La rebelión de un cabeza caída (en contra de Jobs, Zuckerberg, Wozniak y Gates)

Por ANDRÉS TAPIA / Ilustración: PROCEDENTE DE PrairieBeauty.com

Una tarde de mediados de la década de 1970, mientras aguardaba en la sala de espera de un hospital, un hombre –quizá un anciano– tomó asiento frente a mí. No puedo recordar quién estaba conmigo: si mi madre, si mi padre, si yo estaba enfermo, o quién. Me recuerdo, en cambio, solo frente a aquel hombre mayor que llevaba puesto un sombrero, que tenía las manos rudas de un campesino, y que cargaba consigo una bolsa de malla que en el México de aquel tiempo se utilizaba para hacer las compras en los mercados populares.

Aquel hombre también aguardaba, ignoro si por su turno, por alguien más, o acaso eligió simplemente descansar un momento. En cualquier caso, con la prestidigitación de un mago, comenzó a extraer de su bolsa una serie de objetos que, excepto parecer basura, no tenían ningún otro denominador en común: un clavo grueso retorcido sobre sí; un trozo cilíndrico y delgado de madera sucia que medía entre 5 y 8 centímetros (del tipo que sería usado como mango de una paleta de caramelo); la mitad de una cápsula de plástico, de esas que contienen un juguete o un dulce y que se adquieren en una de esas máquinas expendedoras a las que hay que hacer girar una manivela; la tapa de plástico de una botella de vinagre; un papel de lija y una navaja.

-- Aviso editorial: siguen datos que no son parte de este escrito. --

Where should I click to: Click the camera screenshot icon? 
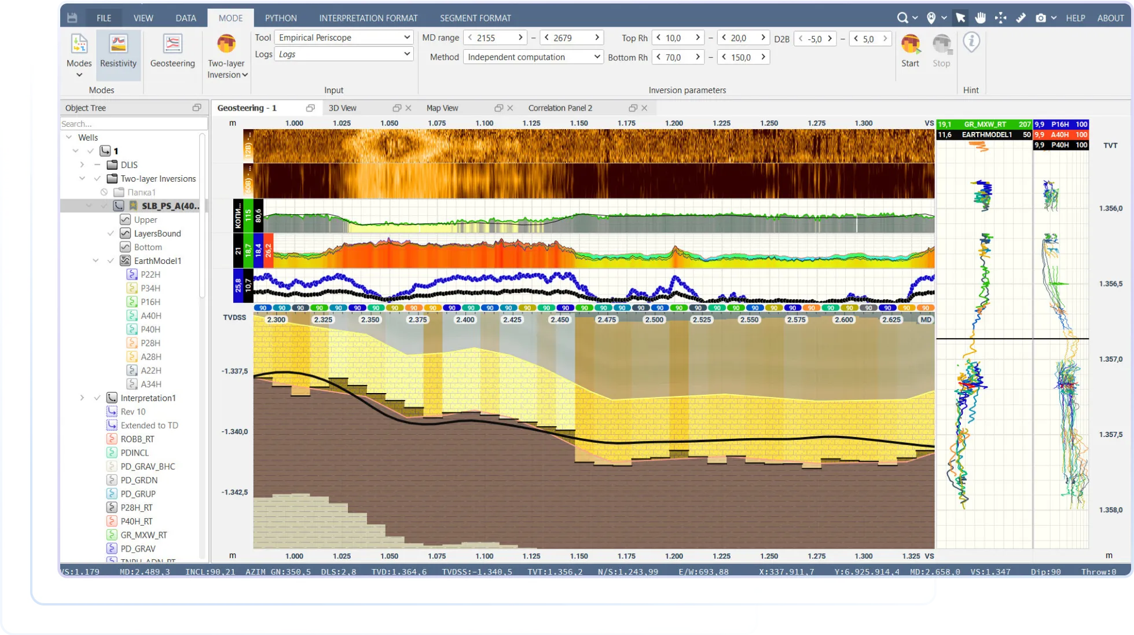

No puedo recordar con exactitud cuántos años tenía yo, pero diré que siete sólo por expresar una cifra. Y si la cifra es exacta o cercana, hablamos de alrededor de 40 años distancia. Bien, pues a 40 años de distancia puedo recordar con exactitud todos y cada uno de los objetos que he descrito en el párrafo anterior. Y no sólo eso: lo que ese hombre hizo con ellos.

El anciano lijó primero el trozo de madera. Después, con la navaja, le dio filo a uno de los extremos. Acto seguido, valiéndose del clavo, horadó el centro de la cápsula y también la tapa de la botella de vinagre. Fue en ese momento en que ocurrió la magia. Atravesó con la punta del trozo de madera afilado la cápsula y en la parte superior le colocó la tapa. Tomó entonces el extremo superior y con sus dedos medio, índice y pulgar hizo girar aquel artilugio. Con aquella basura, aquel hombre había fabricado una perinola.

Mientras el juguete giraba, el hombre rio con el asombro que debido mi edad a mí me correspondía. Y la suya fue una de las risas más felices y cristalinas que he escuchado en toda mi vida.

Pero era la década de 1970 y muchas de las cosas que existen hoy ni siquiera eran una idea. Por ello mismo me habría encantado disponer de un iPhone y haber filmado aquel proceso que no duró más de cinco minutos. Y no sólo eso: también me habría gustado subir el video a Facebook, a Twitter, a Instagram y mostrárselo así a todos mis amigos y contactos. Es sólo que, en ese momento, nada de eso era posible.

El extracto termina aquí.